Focus on formulation

As I've discussed; the skincare community has been down this ingredient-focused rabbit hole for a long time. Of course ingredients are important, but at the end of the day; you have to trust your skin and the skincare reviewers whose opinions you have faith in. Active ingredients are everywhere now; if you want arbutin you can go to the Inkey List, Good Molecules, the Ordinary and a whole host of other brands, so really it's going to circle back around to who formulates these ingredients in the most stable, effective and pleasant product.

Stronger isn't always better

It's almost as though all of the 2020 trends in the skincare industry are interlinked, because the next thing I want to discuss is an idea that propagated this year; that a higher percentage of an ingredient automatically equals improved results in your skin. This isn't necessarily true; most ingredients reach a plateau in terms of what they're going to do for your skin and, as you continue upping the percentage of it, it's just going to be more likely to irritate the skin. There's really no need for this if the studies say the ingredient is effective at 5-15%. At lower concentrations, your actives are less likely to irritate your skin and more likely to play well with other products you're using. After this trend reached its logical extreme in the Ordinary's niacinamide powder, I think there was a general realisation that we'd gone far enough, so in 2021 I see there being less focus on what the percentage of an active is in the formula and more focus on how it performs.

Further reading:

The Ordinary 100% Niacinamide Powder* | £4.90 | review

The return of fragrance

There hasn't been a skincare component more maligned in the past year or so than fragrance! And some of it is a bit misplaced, in my humble opinion. My personal philosophy is that if fragrance doesn't agree with you; don't use it. If your skin is irritated or compromised, maybe avoid it (alongside stronger actives) and focus on reparative ingredients. I also feel more comfortable with listed essential oils than 'parfum' because I know exactly what's in the product and I'm not exposing my skin to too many potentially irritating ingredients. For my skin; rose never causes me irritation and I actually find it very moisturising. However, parfum can be a bit iffy if my skin is feeling sensitive. I think it's important to know your skin and what it does and doesn't like. Shea butter is considered a very safe ingredient, but I know several people who have a sensitivity to it. I don't go around digitally yelling at anyone on Instagram who dares recommend a product containing it. Skincare in 2020 has been all about self care, in these strange, uncertain times when we've spent so many days, weeks and months at home, and fragrance is part of that sensorial experience. For the majority of people, skincare isn't 'meant' to be joyless and functional; it's a ritual we enjoy and I think the inevitable backlash-on-the-backlash of the anti-fragrance movement is only around the corner...

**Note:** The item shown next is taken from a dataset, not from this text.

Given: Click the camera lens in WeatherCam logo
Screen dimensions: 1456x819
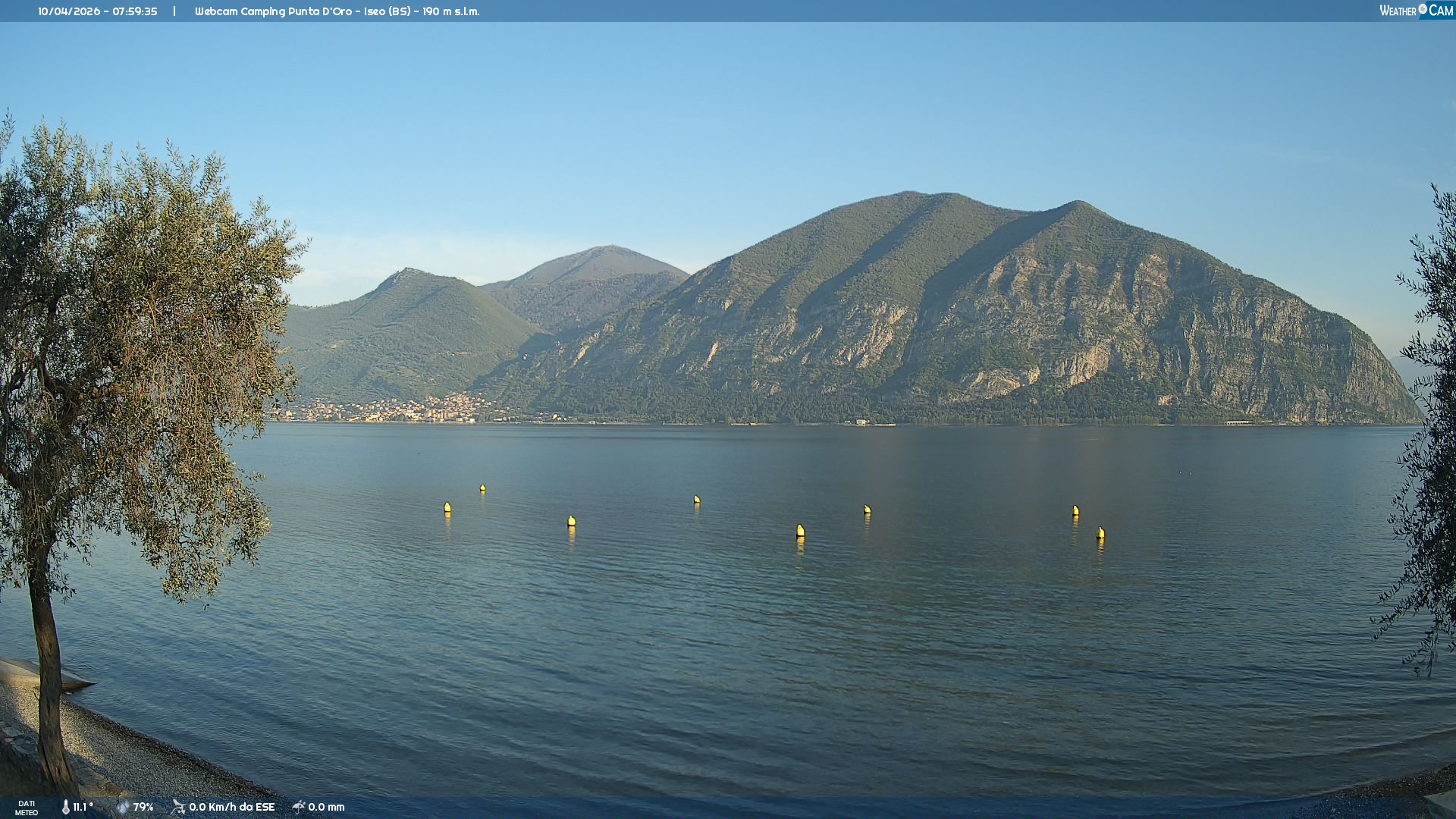Looking at the screenshot, I should [x=1423, y=9].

Fenty Skin All Four One 4-Piece AM & PM Skincare Bundle* | $112 | full review

Custom skincare

This is an area I've seen gain some real traction during 2020 and I only see this expanding next year. At the end of 2019 / start of 2020, I was really interested in this concept but couldn't really find options that were that accessible here in the UK. Rewind a few months and there are a ton of options out there. Function of Beauty (whose personalised haircare I reviewed here) launched their take on the concept, and I discovered some really great new indie brands I've linked below. It actually makes perfect sense; instead of trawling through a million options trying to find formulas and ingredients that target your specific skin concerns, you're telling the brand what you need and they're adapting to that. Of course, there are limitations to the scope of what they offer; they're only going to have so many different options and product types, but it's great for those who are feeling a little overwhelmed by skincare and want to simplify their routine, or those who are buying 5 different serums to layer to hopefully get the result they're looking for. Watch this space, because I think more and more of these brands are coming in 2021.

Further reading:

Base Plus Moisturiser | from £40 | review

456 Skin* | from £25 | review

Mineral sunscreens for dark skin 

This year has really had me interested in what we should be doing differently for skin of colour and I hope to explore this concept further in 2021. It seems to me that the last frontier of inclusivity in the skincare space is going to be mineral sunscreen. Whilst I eventually found a formula that works for me, many people are still stuck, and if they have sensitive skin they may find that chemical filters cause irritation. I think that with the knowledge, experience and expertise available in the beauty industry right now, it's only a matter of time before a brand 'cracks' the problem of white cast and flashback on deeper skin tones when it comes to mineral sunscreens. And, I think said brand is about to make a lot of money and have a lot of copycats! I actually wouldn't be that surprised if it was Fenty Skin, but we shall see...

Further reading:

Skingredients Sun Shield SPF 50 PA +++* | £39 | review

Refillable packaging

I feel like brands such as Lush have been doing the 'packaging free' thing for a long time and Back to MAC has been going for years, but reusability and refill-ability has really gone mainstream this year with brands like Fenty Skin. I think there's going to be some real innovation in this space during 2021 and I'm excited to see how brands tackle the challenge of waste and excess packaging. 

What do you think of my predictions? What would you add to my list?